I think I read somewhere that, although possible, a colon should be avoided in these situations (in an academic context).

How could I rewrite this?

  • 1
    I wouldn't say an appropriate use of a colon would be something to be avoided in an academic context. (I use them in formal academic papers anyway.)
    – Kosmonaut
    Mar 7, 2011 at 14:06
  • 1
    Possible duplicate of Colon usage in English.
    – RegDwigнt
    Mar 7, 2011 at 14:06
  • @Kosmonaut: I'm talking about the usage of colon in this specific context Mar 7, 2011 at 16:10
  • @RedDwight: Should a colon be used in this case? Mar 7, 2011 at 16:11
  • 1
    This is an appropriate use of a colon.
    – Kosmonaut
    Mar 7, 2011 at 18:42

3 Answers 3


Some style books advise against using a colon between two phrases that are not each an independent sentence. The same applies to semicolons. The exception is when what follows begins on a new line or is a true enumeration: then the part before the colon should still be an independent sentence, but what follows is free. That is why some recommend that your colon should be replaced with a comma: the lack of reliability in bananas' drawings is not an independent sentence, but rather an apposition, which could easily be attached by a comma.

I agree that it is somewhat more elegant to stick to this rule in ordinary circumstances. However, I don't think there is consensus about this, and you may very well find style guides that disagree; at any rate, the practice of joining non-independent sentences by a colon will most probably be acceptable to the majority of readers.
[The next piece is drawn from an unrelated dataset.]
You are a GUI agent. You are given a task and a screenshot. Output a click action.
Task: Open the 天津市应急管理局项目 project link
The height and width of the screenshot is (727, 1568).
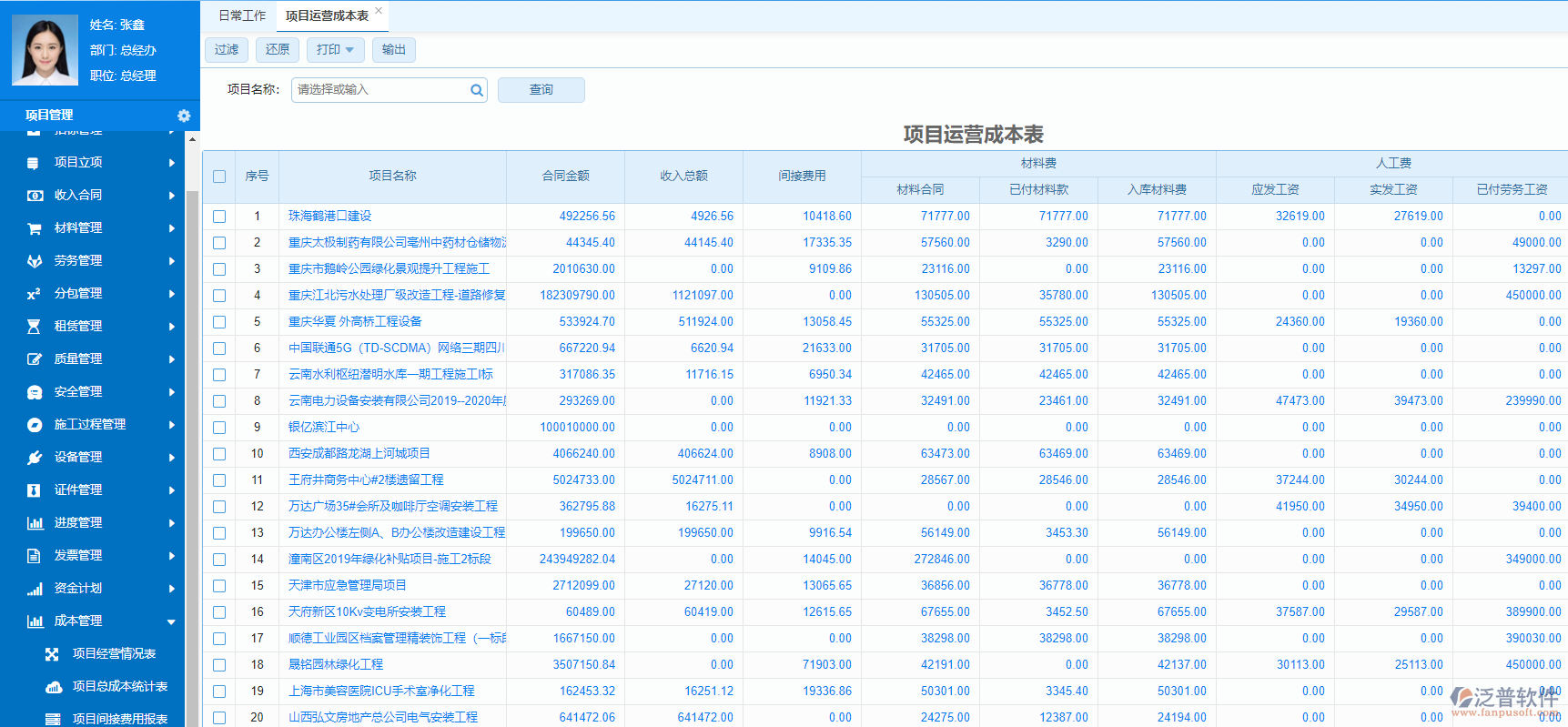point(347,586)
X was interested in one of the most important challenges, namely, the lack of reliability in bananas' drawings

You could also use any of these in place of namely: that is, that is to say, to be specific, specifically.

  • 1
    or the latin i.e.
    – mplungjan
    Mar 7, 2011 at 13:31
  • With "namely", and the other words, the "lack of reliability" seems to just be one of the important challenges. That's not it. The colon conveys what I want to say better. Do you think a colon shouldn't be used? Mar 7, 2011 at 13:33
  • 1
    @John Assymptoth: actually no, "namely" is very specific about this being the only challenge we are talking about. While there are a number of important challenges (implied by "one of the"), only the lack of reliability is concerning X right now.
    – user1579
    Mar 7, 2011 at 17:41
  • @John: Rhodri is right. Logically you might say that the "namely ..." apposition should specify "the most important challenges" as our first reading; but conversational implication (aka. context) makes sure that in fact we interpret it as specifying "one of the most important challenges" as a whole. Mar 8, 2011 at 1:09

I think this is very much the right place to use a colon. However, if you weren't comfortable with it, a dash would work well. The dash seems to be becoming a fairly generic use everywhere punctuation mark.